In vivo 19F spin relaxation and localized spectroscopy of fluoxetine in human brain.

Abstract

Fluorine-19 NMR spectroscopy was used to monitor the anti-depressant drug fluoxetine (and its metabolite norfluoxetine) in vivo in human brain. A quadrature birdcage head coil, developed for operation at 60.1 MHz, yielded a signal from the head 2 to 4 times stronger than for surface coils. It was used to measure the in vivo 19F spin-lattice relaxation time (T1) of fluoxetine for five patients by the inversion-recovery technique. The individual T1s varied from 149 to 386 ms, which was attributed in part to interindividual differences based on the reproducibility of a phantom T1. The individual T1 correlated weakly with approximate brain concentration.
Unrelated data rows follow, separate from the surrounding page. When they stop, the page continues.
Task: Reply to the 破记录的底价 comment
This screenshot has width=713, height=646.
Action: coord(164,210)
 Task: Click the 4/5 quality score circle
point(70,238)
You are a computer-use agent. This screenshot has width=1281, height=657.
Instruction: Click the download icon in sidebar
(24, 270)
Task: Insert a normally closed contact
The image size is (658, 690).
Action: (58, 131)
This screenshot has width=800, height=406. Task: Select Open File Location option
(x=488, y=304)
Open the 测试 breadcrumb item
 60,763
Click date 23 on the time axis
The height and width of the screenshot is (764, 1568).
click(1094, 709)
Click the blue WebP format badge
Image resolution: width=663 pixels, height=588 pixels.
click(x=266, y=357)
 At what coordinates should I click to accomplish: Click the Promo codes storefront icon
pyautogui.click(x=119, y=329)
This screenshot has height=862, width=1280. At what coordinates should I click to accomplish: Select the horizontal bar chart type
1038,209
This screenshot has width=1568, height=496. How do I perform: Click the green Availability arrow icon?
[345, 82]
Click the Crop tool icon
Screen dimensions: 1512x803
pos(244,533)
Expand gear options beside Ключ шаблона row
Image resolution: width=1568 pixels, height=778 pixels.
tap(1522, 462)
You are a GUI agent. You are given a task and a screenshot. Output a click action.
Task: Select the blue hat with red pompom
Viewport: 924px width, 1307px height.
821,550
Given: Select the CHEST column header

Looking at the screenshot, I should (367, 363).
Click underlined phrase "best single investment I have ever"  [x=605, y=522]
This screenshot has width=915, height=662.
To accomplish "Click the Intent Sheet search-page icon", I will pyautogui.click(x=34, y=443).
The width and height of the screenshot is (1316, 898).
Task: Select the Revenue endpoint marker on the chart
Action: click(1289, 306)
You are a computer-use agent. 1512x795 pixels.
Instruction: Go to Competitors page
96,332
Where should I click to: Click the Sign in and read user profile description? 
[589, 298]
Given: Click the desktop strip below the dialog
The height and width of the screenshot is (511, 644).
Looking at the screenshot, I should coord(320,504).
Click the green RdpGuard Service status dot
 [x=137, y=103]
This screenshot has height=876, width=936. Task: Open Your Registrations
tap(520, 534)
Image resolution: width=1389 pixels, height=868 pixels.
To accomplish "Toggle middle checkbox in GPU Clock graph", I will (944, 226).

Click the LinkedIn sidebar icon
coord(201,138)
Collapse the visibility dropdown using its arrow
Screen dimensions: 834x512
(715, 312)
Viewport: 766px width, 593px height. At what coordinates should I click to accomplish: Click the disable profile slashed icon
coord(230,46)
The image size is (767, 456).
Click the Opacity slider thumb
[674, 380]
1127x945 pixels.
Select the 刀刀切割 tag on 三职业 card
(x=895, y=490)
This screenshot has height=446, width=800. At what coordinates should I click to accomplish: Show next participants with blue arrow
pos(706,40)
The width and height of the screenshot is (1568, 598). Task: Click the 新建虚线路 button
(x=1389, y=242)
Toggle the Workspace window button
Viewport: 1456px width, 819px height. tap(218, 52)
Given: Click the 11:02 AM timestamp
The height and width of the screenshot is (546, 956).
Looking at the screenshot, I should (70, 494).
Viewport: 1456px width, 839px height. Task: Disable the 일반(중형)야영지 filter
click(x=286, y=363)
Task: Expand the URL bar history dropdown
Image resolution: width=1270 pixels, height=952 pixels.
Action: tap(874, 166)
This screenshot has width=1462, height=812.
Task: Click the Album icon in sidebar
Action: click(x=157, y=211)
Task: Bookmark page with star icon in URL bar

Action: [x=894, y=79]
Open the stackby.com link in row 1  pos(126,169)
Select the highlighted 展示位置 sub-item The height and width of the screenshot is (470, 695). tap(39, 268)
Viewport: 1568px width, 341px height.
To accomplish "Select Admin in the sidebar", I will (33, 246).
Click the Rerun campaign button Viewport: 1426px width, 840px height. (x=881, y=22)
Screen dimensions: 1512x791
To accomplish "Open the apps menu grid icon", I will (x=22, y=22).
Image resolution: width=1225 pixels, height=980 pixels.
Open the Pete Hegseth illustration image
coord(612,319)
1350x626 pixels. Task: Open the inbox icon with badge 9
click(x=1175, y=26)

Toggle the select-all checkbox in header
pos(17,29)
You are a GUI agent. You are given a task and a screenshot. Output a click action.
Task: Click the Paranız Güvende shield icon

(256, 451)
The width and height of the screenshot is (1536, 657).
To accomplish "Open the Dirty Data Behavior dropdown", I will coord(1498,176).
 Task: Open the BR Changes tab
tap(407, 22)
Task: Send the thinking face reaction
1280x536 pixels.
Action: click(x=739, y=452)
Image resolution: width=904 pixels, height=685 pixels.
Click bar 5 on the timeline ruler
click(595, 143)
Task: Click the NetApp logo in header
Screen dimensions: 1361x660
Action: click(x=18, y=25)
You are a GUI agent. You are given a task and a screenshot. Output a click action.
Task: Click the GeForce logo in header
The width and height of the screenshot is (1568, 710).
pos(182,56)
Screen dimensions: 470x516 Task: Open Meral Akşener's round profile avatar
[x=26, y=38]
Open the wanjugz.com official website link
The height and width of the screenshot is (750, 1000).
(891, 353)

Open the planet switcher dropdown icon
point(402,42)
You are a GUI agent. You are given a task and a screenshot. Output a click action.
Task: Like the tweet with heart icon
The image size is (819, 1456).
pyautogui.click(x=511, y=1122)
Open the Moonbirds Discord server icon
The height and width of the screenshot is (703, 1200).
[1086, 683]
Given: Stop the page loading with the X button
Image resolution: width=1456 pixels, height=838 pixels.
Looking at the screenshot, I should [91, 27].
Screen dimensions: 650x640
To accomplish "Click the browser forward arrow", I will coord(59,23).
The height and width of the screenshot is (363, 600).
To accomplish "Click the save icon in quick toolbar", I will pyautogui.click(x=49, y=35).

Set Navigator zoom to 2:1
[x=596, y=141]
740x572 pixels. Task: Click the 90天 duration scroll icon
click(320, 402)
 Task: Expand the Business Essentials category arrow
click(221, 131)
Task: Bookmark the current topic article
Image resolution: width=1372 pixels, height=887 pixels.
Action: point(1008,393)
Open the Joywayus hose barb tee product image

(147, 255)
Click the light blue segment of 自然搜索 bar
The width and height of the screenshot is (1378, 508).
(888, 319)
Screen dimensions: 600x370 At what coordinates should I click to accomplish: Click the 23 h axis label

A lower limit of 3 to 4 ms was found for the spin-spin relaxation time from line width measurements. Low resolution 4-dimensional spectroscopic imaging confirmed that the single in vivo 19F resonance for fluoxetine arose primarily from brain. The spectrum of a cerebral hemisphere (in formalin) obtained at autopsy from a patient on 40 mg/day of fluoxetine for 19 weeks was comparable with that seen for patients in vivo. The in vivo signal arose about equally from fluoxetine and the active metabolite norfluoxetine, as demonstrated by the in vitro 19F NMR spectrum of the lipophilic extract of a small section of brain. In vitro quantitation of frozen samples from three brain regions yielded combined fluoxetine/norfluoxetine concentrations of 12.3 to 18.6 micrograms/ml, which is higher than typically determined in vivo, and suggests that the fluorinated drugs may not be 100% visible in vivo.